Rock songs of the 1960s, 70s, and 80s contained a plethora of references equating masculinity with sex. Dion’s the Wanderer is about a cad who roams ‘from town to town.’ Bob Seger’s Night Moves refers to a woman’s breasts – a natural object of male desire – as ‘points all her own sitting way up high, way up firm and high.’ More darkly, the Rolling Stones’ Brown Sugar contains themes of slavery, rape, interracial sex, underage sex, physical abuse, and drug taking. Then there are the music videos, many of which were banned from play on mainstream media. Duran Duran’s Girls On Film features nudity and mud wrestling. Queen’s Fat Bottom Girls features nude women riding bicycles around a sport’s track.

And, of course, it is not unusual for rockstars to enjoy favouritism from the opposite sex. Indeed, sexual prowess and adulation from women form an important theme in rock lore. Groupies of heavy metal artists, for instance, are not just female fans but are seen as extensions of the musician’s artistic identity. Women and access to sex are almost gifted to the rock star, much like the harems of the Ottoman Sultan, the mistresses of European monarchs, or the concubines of Chinese Emperors.

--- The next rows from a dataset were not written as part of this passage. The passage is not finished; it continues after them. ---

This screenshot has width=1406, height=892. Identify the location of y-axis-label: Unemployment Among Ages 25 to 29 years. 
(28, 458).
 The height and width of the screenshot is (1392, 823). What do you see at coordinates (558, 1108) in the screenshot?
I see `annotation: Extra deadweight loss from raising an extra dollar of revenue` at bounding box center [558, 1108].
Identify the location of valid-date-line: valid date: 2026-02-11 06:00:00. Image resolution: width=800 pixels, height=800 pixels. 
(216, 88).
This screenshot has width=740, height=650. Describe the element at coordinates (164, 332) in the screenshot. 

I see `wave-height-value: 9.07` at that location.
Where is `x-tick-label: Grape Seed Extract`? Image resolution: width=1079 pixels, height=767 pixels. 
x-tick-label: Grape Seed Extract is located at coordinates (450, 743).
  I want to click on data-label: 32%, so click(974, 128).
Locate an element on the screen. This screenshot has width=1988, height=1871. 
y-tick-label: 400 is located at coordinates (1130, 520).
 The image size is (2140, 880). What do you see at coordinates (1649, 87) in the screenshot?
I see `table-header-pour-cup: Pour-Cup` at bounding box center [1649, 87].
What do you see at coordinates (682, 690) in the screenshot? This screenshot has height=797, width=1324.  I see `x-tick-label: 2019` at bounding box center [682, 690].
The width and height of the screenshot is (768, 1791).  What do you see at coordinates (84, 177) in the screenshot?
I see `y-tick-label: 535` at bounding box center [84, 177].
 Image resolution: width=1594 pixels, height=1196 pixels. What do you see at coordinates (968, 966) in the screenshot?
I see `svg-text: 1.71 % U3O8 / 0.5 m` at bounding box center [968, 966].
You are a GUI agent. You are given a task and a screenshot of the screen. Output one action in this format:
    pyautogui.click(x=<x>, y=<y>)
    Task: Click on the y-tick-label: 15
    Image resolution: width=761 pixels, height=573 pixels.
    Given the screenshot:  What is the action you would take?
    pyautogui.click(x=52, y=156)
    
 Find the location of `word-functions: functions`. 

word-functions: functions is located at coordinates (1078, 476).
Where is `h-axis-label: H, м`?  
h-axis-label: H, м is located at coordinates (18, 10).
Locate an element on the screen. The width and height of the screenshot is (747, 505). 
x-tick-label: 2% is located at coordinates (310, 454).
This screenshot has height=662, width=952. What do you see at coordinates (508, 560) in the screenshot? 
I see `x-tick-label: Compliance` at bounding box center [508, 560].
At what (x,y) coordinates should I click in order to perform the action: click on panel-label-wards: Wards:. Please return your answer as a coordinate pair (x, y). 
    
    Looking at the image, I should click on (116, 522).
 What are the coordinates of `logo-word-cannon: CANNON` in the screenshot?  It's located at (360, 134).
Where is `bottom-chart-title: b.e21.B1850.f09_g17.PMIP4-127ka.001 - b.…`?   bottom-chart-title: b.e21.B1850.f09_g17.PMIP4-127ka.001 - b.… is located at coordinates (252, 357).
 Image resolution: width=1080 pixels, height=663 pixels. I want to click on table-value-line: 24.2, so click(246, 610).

Rock music is the modern reincarnation of ancient myths and folklore. It relies on the same motifs and themes and therefore has a similar effect on the human psyche. As a result, rock music and mythology and folklore share many of the same tropes. Rock music glorifies masculine energy and lust through symbols and metaphors. It raises the rockstar to an exalted position and then confers benefits upon him by giving him greater access to women and sex. This, in turn, gives the rockstar an almost deific quality. Feelings of unity and tribalism are expressed through the quasi-religious nature of the rock concert. The long-lasting popularity of rock music arises from its ability to give expression to ancient symbols of masculinity, and in its capacity to provide an outlet for the more repressed aspects of our nature.